I came across a letter written by Mrs Brian Shaw, of Sotik, in the early days of white settlement in Kenya. The hardships the settlers faced were enormous. When Brian Shaw developed acute appendicitis a doctor and nurse had to come from Nakuru, while friends and neighbours rallied round. The only table in the district big enough to be an operating table was brought to the Shaw house, and car spotlights were rigged up in the bay window of the bedroom so that if the doctor arrived after dark he could operate at once. Dr Tennant from Nakuru duly arrived. He had set out wearing spats and a carnation in his buttonhole, accompanied by a nurse in spotless white. When they arrived, having had to abandon two cars stuck in the mud and finally having reached the farm in a third, they were covered in mud to the knees. It was then discovered that the anaesthetic had been forgotten, at Kericho. The district Officer volunteered to get it and went back over thirty miles of dreadful roads. The operation was performed successfully. Mrs Shaw was at the time expecting her second baby in three weeks’ time and could do no lifting. The nearest she could get for a trained nurse was a failed probationer from St Thomas’s, who turned out to be kindness itself.

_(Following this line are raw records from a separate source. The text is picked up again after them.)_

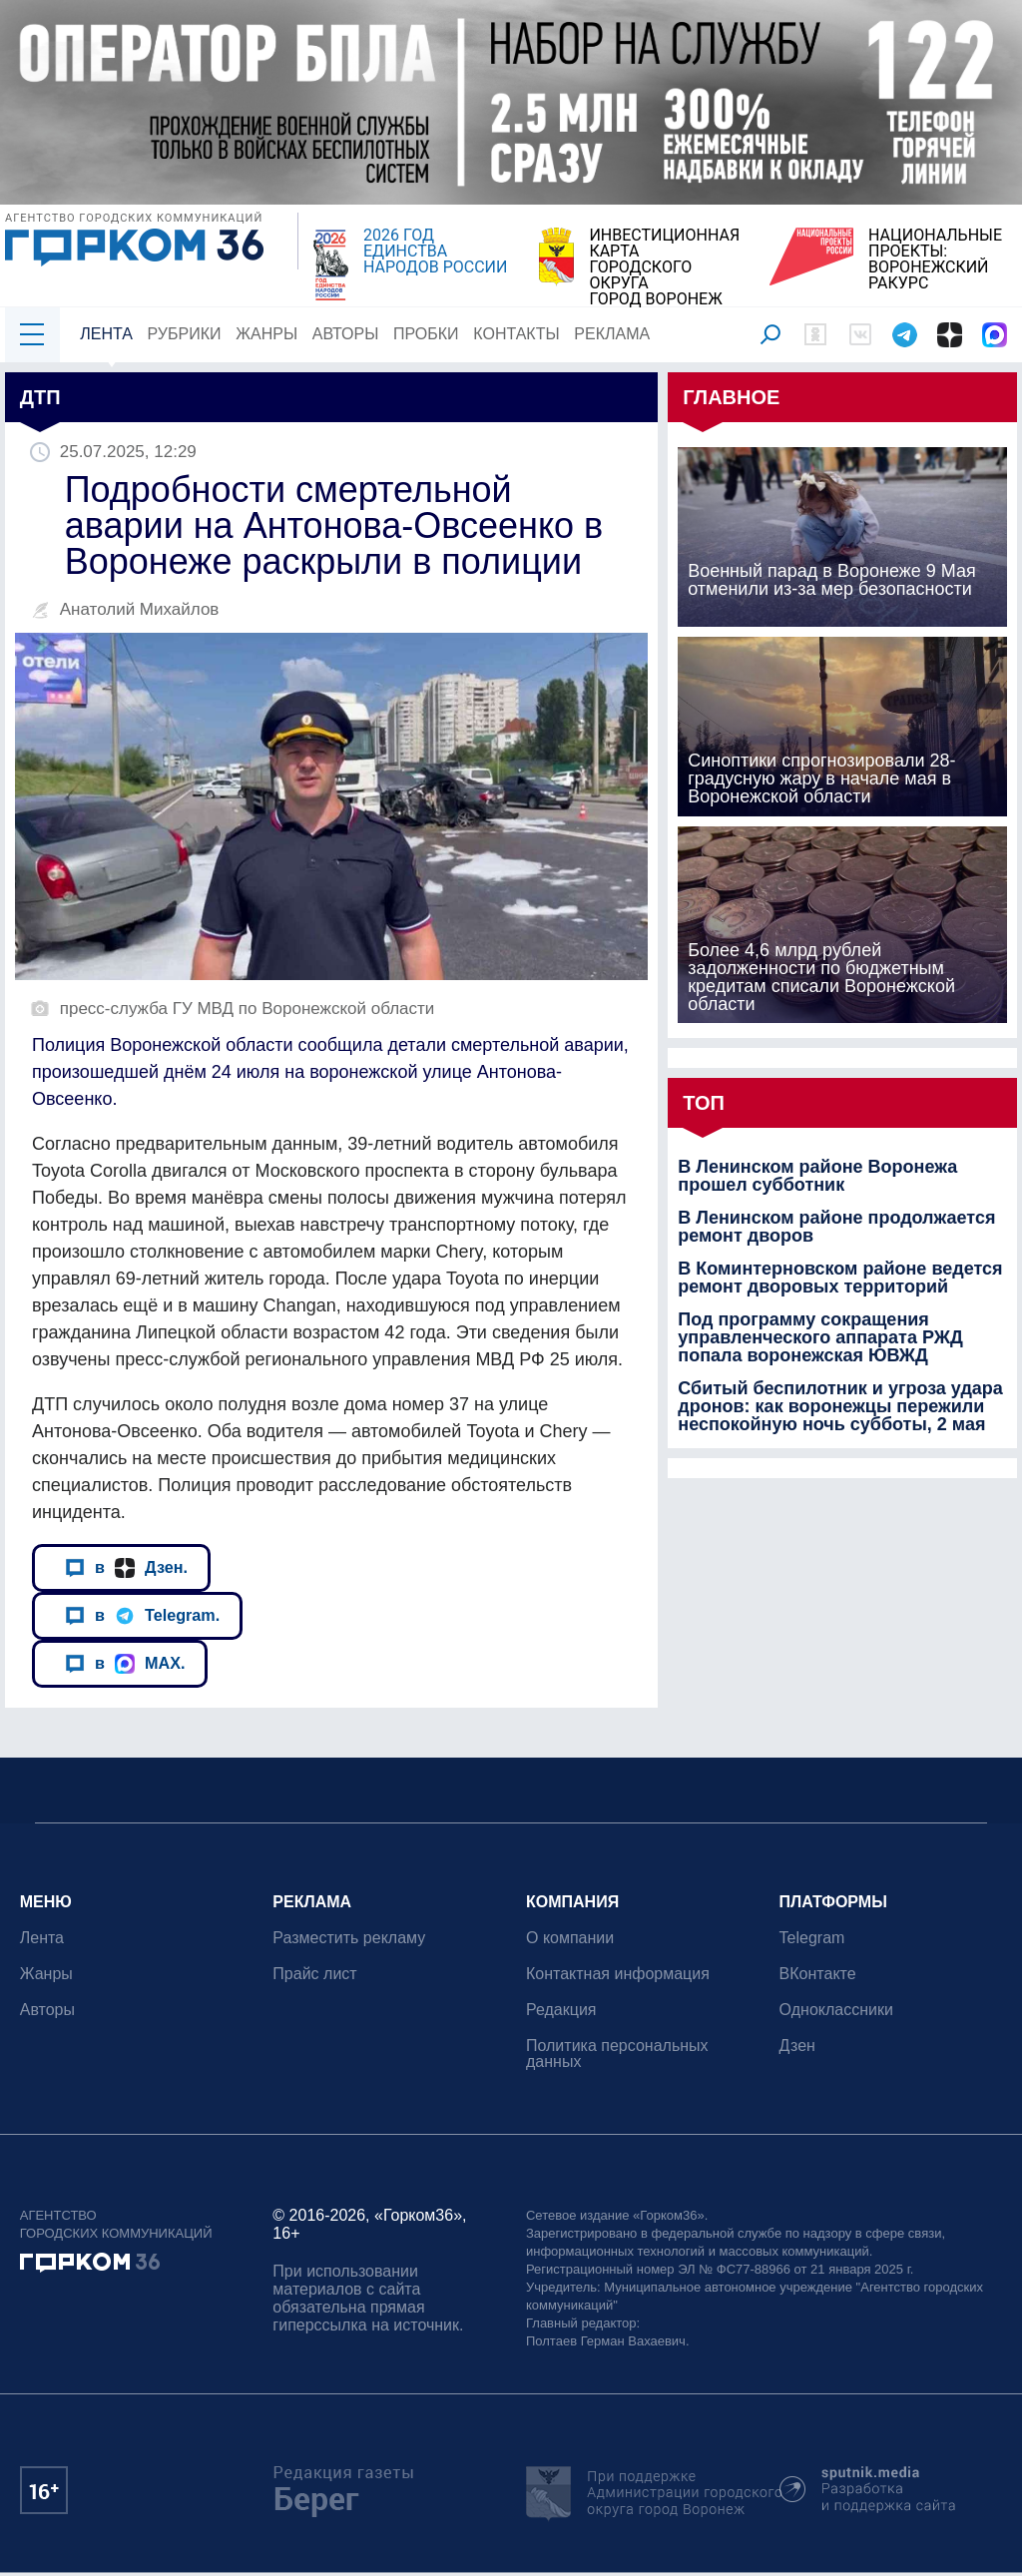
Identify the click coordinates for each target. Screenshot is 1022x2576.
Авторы (345, 333)
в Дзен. (126, 1567)
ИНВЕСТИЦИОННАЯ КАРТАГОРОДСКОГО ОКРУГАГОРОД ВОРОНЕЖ (664, 267)
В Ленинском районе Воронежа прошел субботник (817, 1176)
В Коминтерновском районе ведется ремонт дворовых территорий (840, 1277)
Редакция (561, 2009)
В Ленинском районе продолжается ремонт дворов (836, 1227)
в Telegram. (142, 1615)
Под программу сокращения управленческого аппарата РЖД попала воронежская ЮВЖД (820, 1337)
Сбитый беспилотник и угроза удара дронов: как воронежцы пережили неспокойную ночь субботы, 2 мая (840, 1406)
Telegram (812, 1937)
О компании (570, 1937)
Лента (106, 333)
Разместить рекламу (349, 1937)
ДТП (40, 397)
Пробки (426, 333)
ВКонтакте (817, 1973)
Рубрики (185, 333)
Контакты (517, 333)
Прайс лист (315, 1973)
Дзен (797, 2045)
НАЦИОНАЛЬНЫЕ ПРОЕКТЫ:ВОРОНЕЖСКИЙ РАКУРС (935, 259)
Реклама (613, 333)
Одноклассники (836, 2009)
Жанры (266, 333)
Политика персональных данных (617, 2053)
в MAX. (125, 1663)
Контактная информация (618, 1973)
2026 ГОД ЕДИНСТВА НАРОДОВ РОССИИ (435, 251)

It was indeed fortunate that the Shaws had a party-line telephone, common in Kenya in those days. In this case eleven houses were connected. Phone meetings could be held, when all eleven could talk to each other and relieve their loneliness. In these early days communication was difficult. In Nairobi coloured flags were flown from the roof of the Post Office to indicate the arrival at Aden of a mail boat from Europe. This showed that it was time to post mail to go back to Europe. When incoming mail arrived, a differently coloured flag indicated it was ready for collection. At night-time a similar series of coloured lights indicated the same thing.